GIVEN DATA Start Marker
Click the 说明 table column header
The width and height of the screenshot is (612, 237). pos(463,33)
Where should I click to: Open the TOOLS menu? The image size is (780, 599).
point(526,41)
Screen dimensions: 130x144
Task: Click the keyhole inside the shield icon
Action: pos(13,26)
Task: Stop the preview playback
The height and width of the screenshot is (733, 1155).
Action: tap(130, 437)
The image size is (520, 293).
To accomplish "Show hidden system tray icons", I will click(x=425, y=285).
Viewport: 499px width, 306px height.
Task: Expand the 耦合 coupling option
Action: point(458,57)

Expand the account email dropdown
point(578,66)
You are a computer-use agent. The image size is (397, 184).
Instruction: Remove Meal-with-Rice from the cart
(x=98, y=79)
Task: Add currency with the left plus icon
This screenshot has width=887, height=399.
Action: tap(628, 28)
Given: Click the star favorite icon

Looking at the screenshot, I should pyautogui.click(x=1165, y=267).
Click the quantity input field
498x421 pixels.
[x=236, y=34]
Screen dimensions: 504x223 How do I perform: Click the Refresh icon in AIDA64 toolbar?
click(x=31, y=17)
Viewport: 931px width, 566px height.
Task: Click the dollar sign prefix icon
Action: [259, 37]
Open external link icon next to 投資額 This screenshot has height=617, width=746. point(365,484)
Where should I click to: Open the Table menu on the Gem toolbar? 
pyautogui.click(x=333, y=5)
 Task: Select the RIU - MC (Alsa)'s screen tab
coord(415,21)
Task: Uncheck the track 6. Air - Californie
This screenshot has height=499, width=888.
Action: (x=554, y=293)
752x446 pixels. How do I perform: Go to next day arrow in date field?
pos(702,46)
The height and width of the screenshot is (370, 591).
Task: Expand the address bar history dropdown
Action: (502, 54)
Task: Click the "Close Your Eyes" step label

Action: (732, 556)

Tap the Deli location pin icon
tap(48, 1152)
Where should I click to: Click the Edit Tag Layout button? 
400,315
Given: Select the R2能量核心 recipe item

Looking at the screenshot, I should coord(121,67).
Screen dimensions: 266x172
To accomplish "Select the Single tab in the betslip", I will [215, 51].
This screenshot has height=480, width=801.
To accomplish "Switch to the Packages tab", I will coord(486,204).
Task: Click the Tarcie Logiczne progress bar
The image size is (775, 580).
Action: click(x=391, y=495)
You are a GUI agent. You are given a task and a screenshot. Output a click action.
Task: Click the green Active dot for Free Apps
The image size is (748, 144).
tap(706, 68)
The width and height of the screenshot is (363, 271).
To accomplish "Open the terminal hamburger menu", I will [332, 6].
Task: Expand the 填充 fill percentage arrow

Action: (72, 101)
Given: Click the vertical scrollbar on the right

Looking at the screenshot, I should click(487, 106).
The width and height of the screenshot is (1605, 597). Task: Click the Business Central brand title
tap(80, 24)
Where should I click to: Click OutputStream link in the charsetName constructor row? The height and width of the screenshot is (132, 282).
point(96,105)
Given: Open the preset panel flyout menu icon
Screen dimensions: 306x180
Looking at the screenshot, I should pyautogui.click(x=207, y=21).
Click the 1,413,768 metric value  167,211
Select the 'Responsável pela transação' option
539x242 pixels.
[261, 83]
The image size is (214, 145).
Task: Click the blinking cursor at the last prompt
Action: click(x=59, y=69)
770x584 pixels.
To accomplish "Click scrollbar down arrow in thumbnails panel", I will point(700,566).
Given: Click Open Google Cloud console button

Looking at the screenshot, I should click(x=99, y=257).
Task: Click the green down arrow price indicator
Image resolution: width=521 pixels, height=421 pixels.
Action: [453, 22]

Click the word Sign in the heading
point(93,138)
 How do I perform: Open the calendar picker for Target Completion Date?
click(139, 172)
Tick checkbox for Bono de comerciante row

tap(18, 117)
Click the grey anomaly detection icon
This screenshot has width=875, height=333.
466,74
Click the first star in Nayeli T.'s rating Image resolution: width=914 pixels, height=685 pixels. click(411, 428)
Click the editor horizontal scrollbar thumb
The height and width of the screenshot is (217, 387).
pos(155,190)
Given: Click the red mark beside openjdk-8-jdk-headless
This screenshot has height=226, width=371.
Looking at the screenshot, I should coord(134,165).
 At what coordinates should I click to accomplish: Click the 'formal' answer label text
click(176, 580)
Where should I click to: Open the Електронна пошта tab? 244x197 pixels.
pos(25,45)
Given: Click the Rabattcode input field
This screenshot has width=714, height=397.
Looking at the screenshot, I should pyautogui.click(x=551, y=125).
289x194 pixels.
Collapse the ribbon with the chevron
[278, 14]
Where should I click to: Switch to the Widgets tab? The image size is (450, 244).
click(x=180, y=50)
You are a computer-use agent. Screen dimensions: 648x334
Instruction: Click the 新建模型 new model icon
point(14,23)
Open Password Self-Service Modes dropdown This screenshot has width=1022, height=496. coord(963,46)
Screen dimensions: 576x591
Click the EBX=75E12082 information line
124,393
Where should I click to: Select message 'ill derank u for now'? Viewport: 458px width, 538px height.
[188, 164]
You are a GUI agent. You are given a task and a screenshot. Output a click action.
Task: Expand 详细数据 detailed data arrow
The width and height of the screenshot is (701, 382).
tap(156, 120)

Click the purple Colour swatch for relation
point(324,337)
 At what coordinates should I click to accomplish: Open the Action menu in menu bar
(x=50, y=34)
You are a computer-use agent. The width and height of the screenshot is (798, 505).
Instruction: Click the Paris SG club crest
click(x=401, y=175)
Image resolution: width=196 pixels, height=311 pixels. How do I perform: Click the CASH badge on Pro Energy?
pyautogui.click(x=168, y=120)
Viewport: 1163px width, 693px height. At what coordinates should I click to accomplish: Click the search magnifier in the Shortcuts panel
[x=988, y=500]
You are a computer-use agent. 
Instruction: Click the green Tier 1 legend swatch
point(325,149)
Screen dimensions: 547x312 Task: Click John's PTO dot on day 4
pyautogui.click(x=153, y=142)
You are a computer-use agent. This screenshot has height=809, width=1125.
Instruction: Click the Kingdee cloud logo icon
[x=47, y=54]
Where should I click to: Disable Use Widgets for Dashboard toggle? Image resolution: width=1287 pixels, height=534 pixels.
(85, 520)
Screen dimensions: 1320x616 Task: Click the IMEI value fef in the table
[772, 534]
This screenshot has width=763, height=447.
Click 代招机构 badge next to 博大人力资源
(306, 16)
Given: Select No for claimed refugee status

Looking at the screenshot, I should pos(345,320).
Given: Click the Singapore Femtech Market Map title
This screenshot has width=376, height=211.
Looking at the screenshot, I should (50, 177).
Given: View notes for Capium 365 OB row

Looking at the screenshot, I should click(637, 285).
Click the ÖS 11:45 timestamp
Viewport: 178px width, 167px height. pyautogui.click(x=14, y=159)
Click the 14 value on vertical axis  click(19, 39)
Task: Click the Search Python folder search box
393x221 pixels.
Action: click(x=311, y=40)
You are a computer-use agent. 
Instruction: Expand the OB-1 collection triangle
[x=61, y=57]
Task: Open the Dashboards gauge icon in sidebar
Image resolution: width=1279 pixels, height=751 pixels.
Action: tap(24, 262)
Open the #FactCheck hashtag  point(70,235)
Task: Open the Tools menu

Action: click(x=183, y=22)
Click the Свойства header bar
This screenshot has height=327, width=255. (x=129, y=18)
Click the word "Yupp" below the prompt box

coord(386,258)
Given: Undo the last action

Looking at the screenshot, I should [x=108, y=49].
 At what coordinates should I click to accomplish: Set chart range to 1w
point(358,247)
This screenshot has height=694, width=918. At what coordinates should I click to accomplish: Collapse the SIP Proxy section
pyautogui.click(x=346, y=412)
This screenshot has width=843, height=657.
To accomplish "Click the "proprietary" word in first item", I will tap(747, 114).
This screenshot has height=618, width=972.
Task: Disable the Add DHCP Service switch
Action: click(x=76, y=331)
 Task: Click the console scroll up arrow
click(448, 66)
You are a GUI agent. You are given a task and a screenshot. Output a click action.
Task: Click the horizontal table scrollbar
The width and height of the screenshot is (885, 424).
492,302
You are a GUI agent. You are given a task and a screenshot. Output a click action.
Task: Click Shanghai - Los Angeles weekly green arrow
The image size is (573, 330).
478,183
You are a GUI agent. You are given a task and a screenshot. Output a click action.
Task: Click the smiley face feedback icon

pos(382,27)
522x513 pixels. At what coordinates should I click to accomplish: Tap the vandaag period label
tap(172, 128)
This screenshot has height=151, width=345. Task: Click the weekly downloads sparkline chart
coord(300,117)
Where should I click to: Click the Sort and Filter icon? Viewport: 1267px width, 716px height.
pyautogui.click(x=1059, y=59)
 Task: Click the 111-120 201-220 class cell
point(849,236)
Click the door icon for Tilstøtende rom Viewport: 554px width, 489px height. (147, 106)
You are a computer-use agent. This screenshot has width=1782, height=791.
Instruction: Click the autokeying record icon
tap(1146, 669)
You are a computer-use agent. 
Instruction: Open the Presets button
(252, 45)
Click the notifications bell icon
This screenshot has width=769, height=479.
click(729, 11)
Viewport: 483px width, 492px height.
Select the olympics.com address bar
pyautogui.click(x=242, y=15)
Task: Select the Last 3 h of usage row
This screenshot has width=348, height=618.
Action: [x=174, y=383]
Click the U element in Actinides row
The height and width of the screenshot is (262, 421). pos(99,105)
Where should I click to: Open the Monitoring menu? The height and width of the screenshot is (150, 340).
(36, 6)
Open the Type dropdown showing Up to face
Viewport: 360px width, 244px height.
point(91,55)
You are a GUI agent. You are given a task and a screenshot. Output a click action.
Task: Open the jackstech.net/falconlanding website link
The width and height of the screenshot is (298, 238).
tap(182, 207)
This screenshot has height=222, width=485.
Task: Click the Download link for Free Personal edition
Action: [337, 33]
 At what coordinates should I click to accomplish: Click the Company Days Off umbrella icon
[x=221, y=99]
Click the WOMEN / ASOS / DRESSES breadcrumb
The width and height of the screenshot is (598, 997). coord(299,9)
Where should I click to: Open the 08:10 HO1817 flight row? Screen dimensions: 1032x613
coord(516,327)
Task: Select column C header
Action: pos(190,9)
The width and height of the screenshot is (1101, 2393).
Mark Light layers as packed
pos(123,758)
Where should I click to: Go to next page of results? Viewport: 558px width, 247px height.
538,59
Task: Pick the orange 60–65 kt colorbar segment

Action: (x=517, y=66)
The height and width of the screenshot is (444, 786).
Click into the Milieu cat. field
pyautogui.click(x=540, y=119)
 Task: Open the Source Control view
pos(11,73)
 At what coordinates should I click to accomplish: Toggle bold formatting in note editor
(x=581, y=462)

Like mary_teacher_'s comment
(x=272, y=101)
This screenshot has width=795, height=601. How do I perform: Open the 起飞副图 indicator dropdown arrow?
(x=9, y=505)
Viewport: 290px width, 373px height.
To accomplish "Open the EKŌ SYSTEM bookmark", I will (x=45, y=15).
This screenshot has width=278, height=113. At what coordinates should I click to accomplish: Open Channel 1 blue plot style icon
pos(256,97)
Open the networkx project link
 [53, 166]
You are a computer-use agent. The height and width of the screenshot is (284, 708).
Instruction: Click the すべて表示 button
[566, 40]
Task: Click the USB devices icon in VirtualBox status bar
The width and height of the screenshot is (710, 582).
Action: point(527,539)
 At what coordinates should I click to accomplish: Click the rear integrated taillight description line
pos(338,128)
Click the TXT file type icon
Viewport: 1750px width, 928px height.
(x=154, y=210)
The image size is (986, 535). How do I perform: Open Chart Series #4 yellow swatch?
GIVEN DATA End Marker
All that is wanted is an exact copy of the lines above from the one with "522x513 pixels. At" through the one with "The height and width of the screenshot is (444, 786).", with both ends included.

• _RESULT_
522x513 pixels. At what coordinates should I click to accomplish: Tap the vandaag period label
tap(172, 128)
This screenshot has height=151, width=345. Task: Click the weekly downloads sparkline chart
coord(300,117)
Where should I click to: Click the Sort and Filter icon? Viewport: 1267px width, 716px height.
pyautogui.click(x=1059, y=59)
 Task: Click the 111-120 201-220 class cell
point(849,236)
Click the door icon for Tilstøtende rom Viewport: 554px width, 489px height. (147, 106)
You are a computer-use agent. This screenshot has width=1782, height=791.
Instruction: Click the autokeying record icon
tap(1146, 669)
You are a computer-use agent. 
Instruction: Open the Presets button
(252, 45)
Click the notifications bell icon
This screenshot has width=769, height=479.
click(729, 11)
Viewport: 483px width, 492px height.
Select the olympics.com address bar
pyautogui.click(x=242, y=15)
Task: Select the Last 3 h of usage row
This screenshot has width=348, height=618.
Action: [x=174, y=383]
Click the U element in Actinides row
The height and width of the screenshot is (262, 421). pos(99,105)
Where should I click to: Open the Monitoring menu? The height and width of the screenshot is (150, 340).
(36, 6)
Open the Type dropdown showing Up to face
Viewport: 360px width, 244px height.
point(91,55)
You are a GUI agent. You are given a task and a screenshot. Output a click action.
Task: Open the jackstech.net/falconlanding website link
The width and height of the screenshot is (298, 238).
tap(182, 207)
This screenshot has height=222, width=485.
Task: Click the Download link for Free Personal edition
Action: [337, 33]
 At what coordinates should I click to accomplish: Click the Company Days Off umbrella icon
[x=221, y=99]
Click the WOMEN / ASOS / DRESSES breadcrumb
The width and height of the screenshot is (598, 997). coord(299,9)
Where should I click to: Open the 08:10 HO1817 flight row? Screen dimensions: 1032x613
coord(516,327)
Task: Select column C header
Action: pos(190,9)
The width and height of the screenshot is (1101, 2393).
Mark Light layers as packed
pos(123,758)
Where should I click to: Go to next page of results? Viewport: 558px width, 247px height.
538,59
Task: Pick the orange 60–65 kt colorbar segment

Action: (x=517, y=66)
The height and width of the screenshot is (444, 786).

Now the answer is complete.